Time has a way of quietly moving forward. You don’t really notice its passage until you pause from your activities and take note of a reference point. It’s like when you go to beach and decide to take a dip in the ocean to cool off. You relax just past the breakers enjoying the day in the refreshing water and light breeze. It’s not until you gaze back at the beach after a while that you notice the gentle ocean current has taken you far from where you set up your beach camp.

This past week I looked back at the beach. I took a good look at my trusty canine companion, Hayley, and noticed some changes that I wasn’t totally aware of. Since I’m with her every single day it I failed to notice that her steps have been slowing and her brown and white muzzle has a bit more white than a few years ago. I still think she’s looking great for a ten year old dog, but there’s no denying that time is marching on and she is aging.

And to my dismay, I’m aging too. However, because the canine life span is so much shorter than ours it’s happening much more quickly to Hayley. She has always been a high energy, athletic dog. We spent our early days together jogging, hiking and playing fetch for hours.

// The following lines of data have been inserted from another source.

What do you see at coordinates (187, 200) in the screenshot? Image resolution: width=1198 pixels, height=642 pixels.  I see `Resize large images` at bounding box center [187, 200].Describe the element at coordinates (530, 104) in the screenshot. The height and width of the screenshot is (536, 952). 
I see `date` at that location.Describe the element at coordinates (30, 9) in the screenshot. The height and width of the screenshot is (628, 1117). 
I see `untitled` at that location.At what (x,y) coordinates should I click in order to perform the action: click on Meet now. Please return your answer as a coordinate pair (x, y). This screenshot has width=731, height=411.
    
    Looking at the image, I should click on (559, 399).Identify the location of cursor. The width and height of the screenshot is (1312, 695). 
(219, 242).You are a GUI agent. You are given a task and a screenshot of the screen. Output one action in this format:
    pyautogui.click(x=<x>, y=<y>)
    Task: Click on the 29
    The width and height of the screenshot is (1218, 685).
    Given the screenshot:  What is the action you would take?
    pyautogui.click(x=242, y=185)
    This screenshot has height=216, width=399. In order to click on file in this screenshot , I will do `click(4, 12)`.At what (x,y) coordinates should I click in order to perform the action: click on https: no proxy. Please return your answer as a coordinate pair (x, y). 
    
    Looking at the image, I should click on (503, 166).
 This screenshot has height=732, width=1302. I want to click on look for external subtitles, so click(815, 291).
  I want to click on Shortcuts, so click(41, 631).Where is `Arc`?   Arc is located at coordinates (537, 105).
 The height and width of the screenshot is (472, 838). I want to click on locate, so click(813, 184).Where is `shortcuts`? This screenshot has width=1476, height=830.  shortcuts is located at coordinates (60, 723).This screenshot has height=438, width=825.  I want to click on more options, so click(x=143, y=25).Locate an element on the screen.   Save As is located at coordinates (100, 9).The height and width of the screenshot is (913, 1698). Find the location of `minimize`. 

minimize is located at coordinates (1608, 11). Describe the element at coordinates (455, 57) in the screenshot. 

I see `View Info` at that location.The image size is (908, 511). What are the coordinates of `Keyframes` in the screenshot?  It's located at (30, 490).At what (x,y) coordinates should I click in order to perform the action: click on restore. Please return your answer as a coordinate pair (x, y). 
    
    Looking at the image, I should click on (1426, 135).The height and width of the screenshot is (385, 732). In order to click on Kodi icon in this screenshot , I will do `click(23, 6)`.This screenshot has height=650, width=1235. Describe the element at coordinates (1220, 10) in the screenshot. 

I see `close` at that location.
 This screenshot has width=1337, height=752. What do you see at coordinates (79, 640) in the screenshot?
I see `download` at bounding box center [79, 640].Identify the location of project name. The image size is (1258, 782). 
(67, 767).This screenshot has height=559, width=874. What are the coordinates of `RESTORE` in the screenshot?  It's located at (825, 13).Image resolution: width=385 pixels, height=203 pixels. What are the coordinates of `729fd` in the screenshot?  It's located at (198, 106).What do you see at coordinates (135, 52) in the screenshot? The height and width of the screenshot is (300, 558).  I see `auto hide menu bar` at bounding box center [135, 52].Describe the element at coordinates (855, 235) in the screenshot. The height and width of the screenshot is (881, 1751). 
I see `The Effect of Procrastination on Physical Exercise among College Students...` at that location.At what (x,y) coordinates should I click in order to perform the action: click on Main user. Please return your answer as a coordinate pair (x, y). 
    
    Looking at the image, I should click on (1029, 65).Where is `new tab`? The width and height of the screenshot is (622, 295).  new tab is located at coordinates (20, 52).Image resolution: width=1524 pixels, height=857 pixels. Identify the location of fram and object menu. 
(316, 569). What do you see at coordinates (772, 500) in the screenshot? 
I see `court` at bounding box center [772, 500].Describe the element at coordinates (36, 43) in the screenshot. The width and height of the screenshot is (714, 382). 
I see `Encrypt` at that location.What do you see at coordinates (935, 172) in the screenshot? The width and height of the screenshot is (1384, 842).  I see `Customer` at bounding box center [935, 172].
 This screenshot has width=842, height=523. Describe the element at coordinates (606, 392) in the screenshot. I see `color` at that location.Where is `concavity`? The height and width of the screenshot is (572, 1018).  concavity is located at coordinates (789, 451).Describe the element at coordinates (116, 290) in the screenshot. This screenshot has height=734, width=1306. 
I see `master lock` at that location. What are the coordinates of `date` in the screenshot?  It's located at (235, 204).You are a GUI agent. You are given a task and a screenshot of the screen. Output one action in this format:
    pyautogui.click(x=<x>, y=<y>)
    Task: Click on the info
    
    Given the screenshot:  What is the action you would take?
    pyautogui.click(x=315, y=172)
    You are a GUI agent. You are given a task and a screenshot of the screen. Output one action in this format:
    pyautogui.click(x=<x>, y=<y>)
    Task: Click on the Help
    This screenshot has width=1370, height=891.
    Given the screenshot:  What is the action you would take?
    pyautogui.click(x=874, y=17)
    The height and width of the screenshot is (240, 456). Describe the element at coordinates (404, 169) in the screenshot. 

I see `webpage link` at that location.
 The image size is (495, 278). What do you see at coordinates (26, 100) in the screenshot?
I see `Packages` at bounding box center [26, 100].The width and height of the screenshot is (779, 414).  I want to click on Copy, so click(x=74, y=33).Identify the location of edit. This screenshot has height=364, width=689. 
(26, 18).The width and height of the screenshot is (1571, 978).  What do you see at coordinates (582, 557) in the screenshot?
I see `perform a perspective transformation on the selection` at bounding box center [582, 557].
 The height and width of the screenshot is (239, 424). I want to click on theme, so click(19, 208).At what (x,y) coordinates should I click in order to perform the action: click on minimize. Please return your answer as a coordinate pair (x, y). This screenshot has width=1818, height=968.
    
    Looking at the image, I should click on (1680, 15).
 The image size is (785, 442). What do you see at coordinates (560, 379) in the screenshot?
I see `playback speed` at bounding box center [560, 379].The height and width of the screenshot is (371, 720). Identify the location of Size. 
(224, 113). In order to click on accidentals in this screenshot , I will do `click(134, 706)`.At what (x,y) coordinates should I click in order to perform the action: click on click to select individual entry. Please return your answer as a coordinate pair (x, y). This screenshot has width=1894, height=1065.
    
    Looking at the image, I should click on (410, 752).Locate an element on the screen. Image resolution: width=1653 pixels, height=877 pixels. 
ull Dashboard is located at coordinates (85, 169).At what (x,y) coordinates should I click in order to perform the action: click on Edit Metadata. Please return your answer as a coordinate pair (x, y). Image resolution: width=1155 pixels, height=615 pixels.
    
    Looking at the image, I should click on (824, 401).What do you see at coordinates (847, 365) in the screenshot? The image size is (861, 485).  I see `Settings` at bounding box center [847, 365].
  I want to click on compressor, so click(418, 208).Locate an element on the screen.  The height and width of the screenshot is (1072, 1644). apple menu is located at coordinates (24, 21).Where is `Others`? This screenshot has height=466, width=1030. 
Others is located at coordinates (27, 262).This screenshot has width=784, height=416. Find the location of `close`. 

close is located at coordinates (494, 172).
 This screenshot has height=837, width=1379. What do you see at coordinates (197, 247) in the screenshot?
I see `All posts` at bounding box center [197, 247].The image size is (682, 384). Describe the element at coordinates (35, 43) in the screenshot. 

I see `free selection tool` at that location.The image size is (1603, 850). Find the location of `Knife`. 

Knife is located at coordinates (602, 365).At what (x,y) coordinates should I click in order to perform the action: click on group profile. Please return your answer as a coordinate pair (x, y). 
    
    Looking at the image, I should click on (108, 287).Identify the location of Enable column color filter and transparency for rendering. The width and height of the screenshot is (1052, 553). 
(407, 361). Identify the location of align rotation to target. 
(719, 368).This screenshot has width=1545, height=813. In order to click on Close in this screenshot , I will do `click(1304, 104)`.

Although we would both like to do all those activities at our original pace and intensity, we now have some limitations – and that’s ok.

It can be hard to face the fact that we can’t do all the things that we want or used to do (with our dogs and ourselves), but that is no reason to get us down. There are still plenty of pleasures in life that are available to us that can be just as, if not more, rewarding than all the fun things we used to do. To get the most out of them we need to appreciate what we have now, and resist the urge to make comparisons with the past.

Dogs have a great ability to live in the present moment, with no concern of the past. They never look back in despair over all the activities they can no longer do. Instead, they revel in what they can experience right here and now.

Dog behavior great Ian Dunbar always talks about how he would drive his aging rescue dog Claude (who has recently passed away) to a new field or wooded trail and slowly follow Claude as he slowly sniffed his way around. They would walk for thirty minutes or more but would travel less than ten square feet. Claude took his time savoring every sniff and had a great time.

Time is moving whether we notice it or not. It’s propelling us forward softly and consistently always and forever. Don’t be saddened by this realization – embrace it. Now-a-days Hayley and I spend more time walking than running; more time sniffing than hiking; and much more time relaxing than we do in athletics. And we’re both enjoying the ride together.